Key Projects

for 2026-27

Zero Kilometer

Schoolwear

Wear from Where

Context: The apparel industry is the second leading polluter on the planet. Fast fashion relies on petroleum-based textiles and undermines identity in order to generate demand for its products. These patterns of production displace local traditions and deeper notions of beauty and self-esteem.

Local Problem: There is no clothing repair or second-hand shop shop on the island. Aside from H&M and Zara, there are no affordable shops to buy children’s clothing.

Solution: What if a school uniform were made by the kids who wore it — from scratch, based on dyes, history, and materials of their locality, for a "collective wardrobe" that reduces everyone's waste and family expenses? Over time, we aim to create:

  1. A circular apparel system within The Field School community that is fun, functional, thoughtful, and easy on the planet.

  2. A community mending and DIY workshop at The Field School of Hvar that invites kids and adults from the island to learn about quality in clothing, to keep favorite pieces longer, and to develop their style beyond labels.

  3. A network of suppliers for natural dyes and textiles, maintaining the economic viability of shepherding and restoring the diversity of cultivated plants on the island.

2026-27 Goal: Parts of this larger vision will take years to achieve. In the upcoming academic year, Field learners, faculty, and friends will make tangible progress towards these big goals in the following ways:

  • Children produce a “first draft” of a new kind of school uniform - one that emphasizes expression, practicality, and authenticity. To this end, students will research the material anthropology of Hvar - present and past - and the technologies and social symbolism of clothing in the ancient civilizations who lived on the island: prehistoric hunter-gatherers, neolithic farmers, Illyrians, Greeks, and Romans.
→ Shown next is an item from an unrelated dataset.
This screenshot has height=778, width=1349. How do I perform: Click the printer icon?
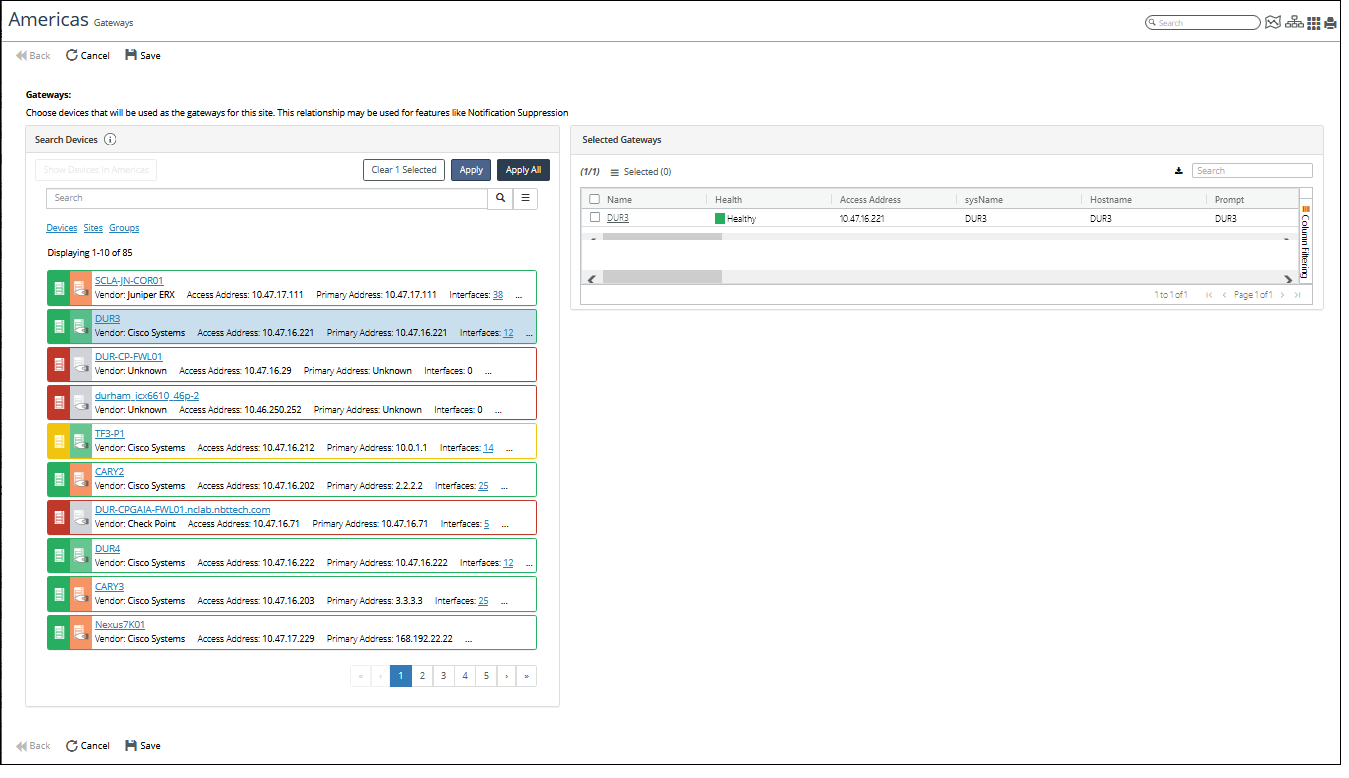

  • The Field School will create a simple mending and making studio, where children and adults can access tools, expertise, and fellowship in upcycling their garments.

Plan

Early Season, Teen Innovators

High school students from California, Korea, and Croatia will analyze the ways in which school and camp communities cycle through apparel and other seasonal goods, researching the visual symbolism of Dalmatia, to develop directions and questions for future exploration.

Summer, Makers

Learners ages five through twelve in the Makers will develop a repertoire of local textile techniques and symbols by each creating a bag, which they will personalize through heritage skills like agave embroidery, dying with wild plants, pattern-making, and wool felting.

Academic Year, School Uniform

During the academic year, learners will dive into the apparel of ancient civilizations, especially mesolithic hunter-gatherers, neolithic Hvar Culture, bronze age Illyria, classical Greece, and finally Rome. By default, all of these cultures had zero-waste apparel industries. Children will take what they learn from these cultures to design an apparel system or “uniform” for the school.

Throughout the summer and academic year, The Field School of Hvar will host consistent weekly workshops and mending hang-outs for the broader public, building a community of hobbyists around textile arts.

Related Roles

Faculty

In the summer, our “Makers” Guide will lead successive groups of learners and host weekly workshops related to mending and natural clothing techniques.

In the fall, our Elementary and Secondary level Humanities teachers will lead student research on clothing in the ancient world, as well as the complex challenge of designing a school wardrobe.

Fellows

The Field School will recruit four residential Fellows to support this work.

  1. Our Regenerative Leadership Challenge, a program for teens in early summer, will feature a specialist in Croatian material anthropology or ethnography and a leader in the mindful fashion movement.

  2. During the academic year, a classicist will support student research into the ancient history of garments, and an educator specializing in textile arts for children will lead instruction in specific techniques.